What Is 21st Century Cures Act?

The 21st Century Cures Act is a 2016 federal law that, among many other provisions, established information blocking prohibitions and patient access requirements for electronic health information, enforced under the ONC Cures Act Final Rule.

  • Practices should configure EHRs to release results to the patient portal at the same time they release to the ordering provider unless one of the exceptions applies.
  • Document the basis for any delayed release.
Regulation

21st Century Cures Act

Also known as: Cures Act; Cures Act of 2016

The 21st Century Cures Act is a 2016 federal law that, among many other provisions, established information blocking prohibitions and patient access requirements for electronic health information, enforced under the ONC Cures Act Final Rule.

Definition

Signed into law in December 2016, Cures Act covers FDA drug development, NIH research, and mental health, but its most significant impact on medical billing and practice operations is the Information Blocking Rule (45 CFR Part 171, effective April 5, 2021) prohibiting health care providers, health IT developers, and HIEs/HINs from interfering with the access, exchange, or use of electronic health information (EHI).
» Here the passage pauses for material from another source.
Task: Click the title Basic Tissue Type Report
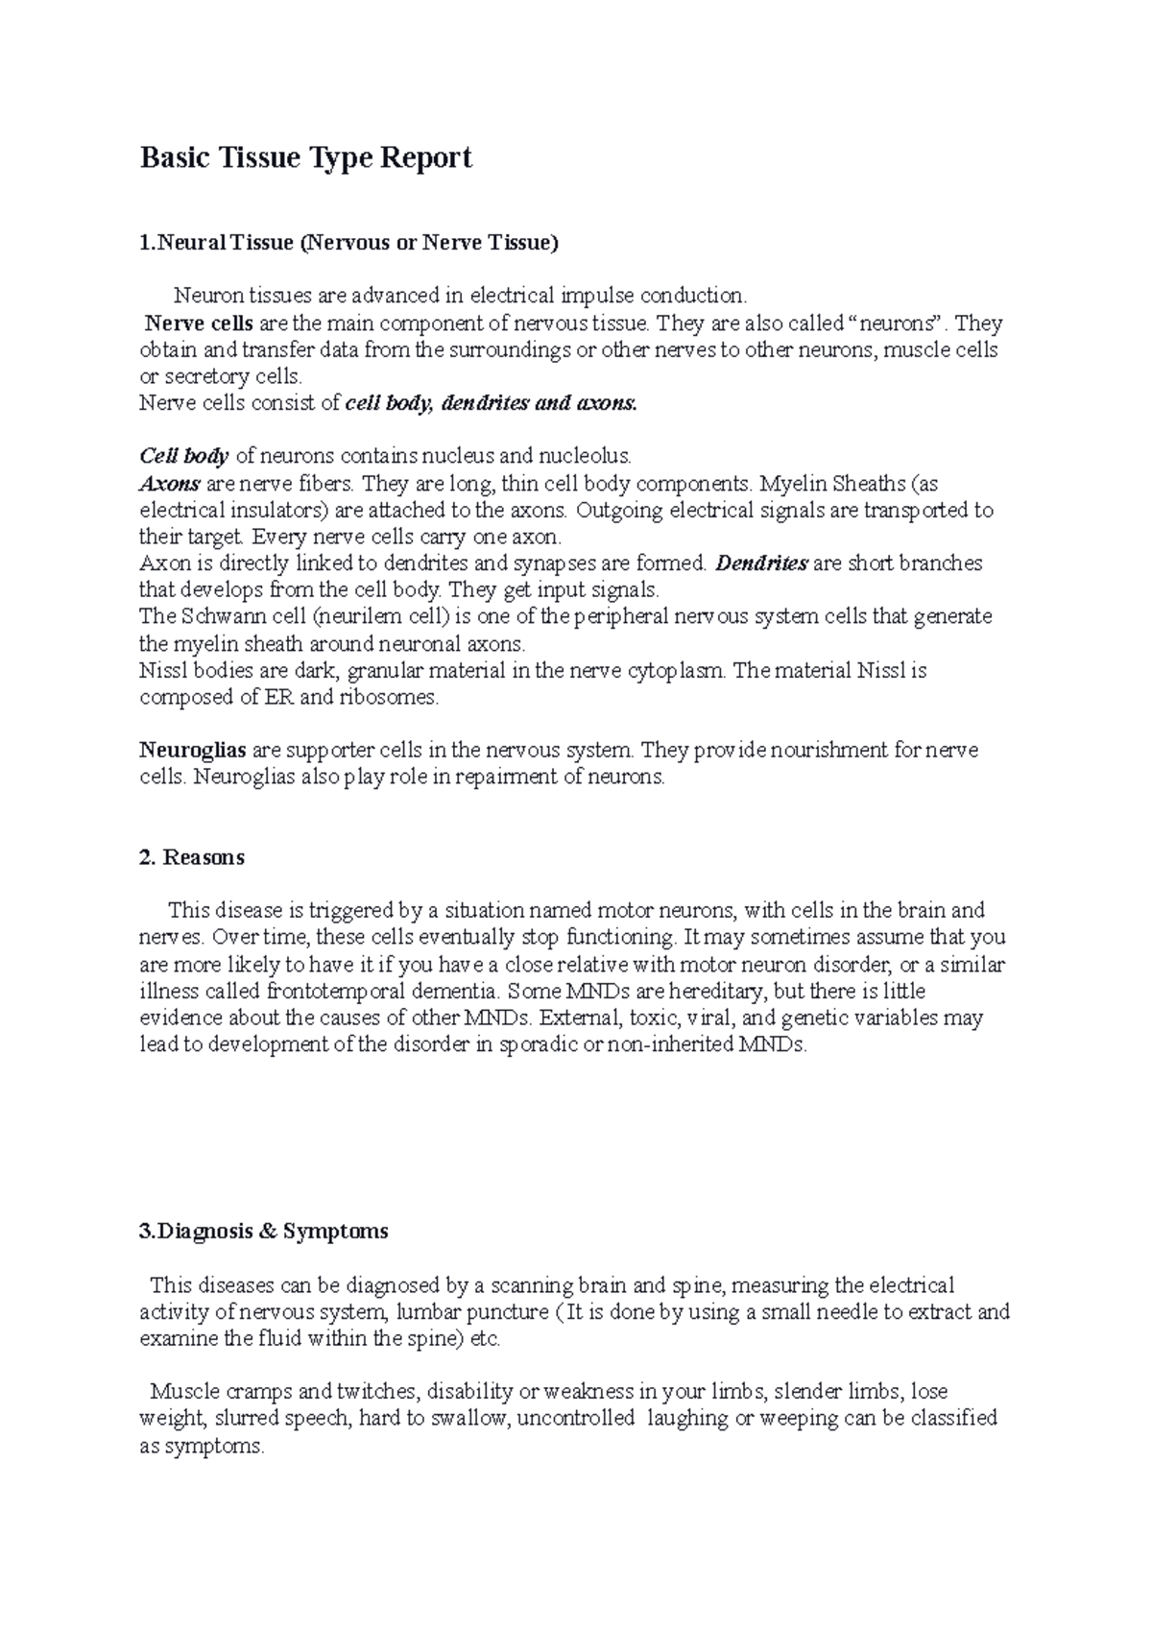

It also mandated patient access to EHI via standards-based APIs (USCDI v1, expanded to v3+). Penalties apply to health IT developers and HIEs/HINs (up to $1M per violation) under HHS OIG; provider 'appropriate disincentives' include Medicare program penalties.

Example

A practice that refuses to release imaging reports to a patient's app via the FHIR API, or delays releasing test results to the portal until the provider 'reviews' them, may violate the Information Blocking Rule unless an exception applies (e.g., preventing harm, protecting privacy, infeasibility, or content/manner preferences).

Common Misconceptions

The Information Blocking Rule does not override HIPAA — it is layered on top. HIPAA permits patient access; Cures Act requires it without unreasonable delay. The eight regulatory exceptions (Preventing Harm, Privacy, Security, Infeasibility, Health IT Performance, Content & Manner, Fees, and Licensing) define the only legal reasons to limit access.

Practical Application

Practices should configure EHRs to release results to the patient portal at the same time they release to the ordering provider unless one of the exceptions applies. Document the basis for any delayed release.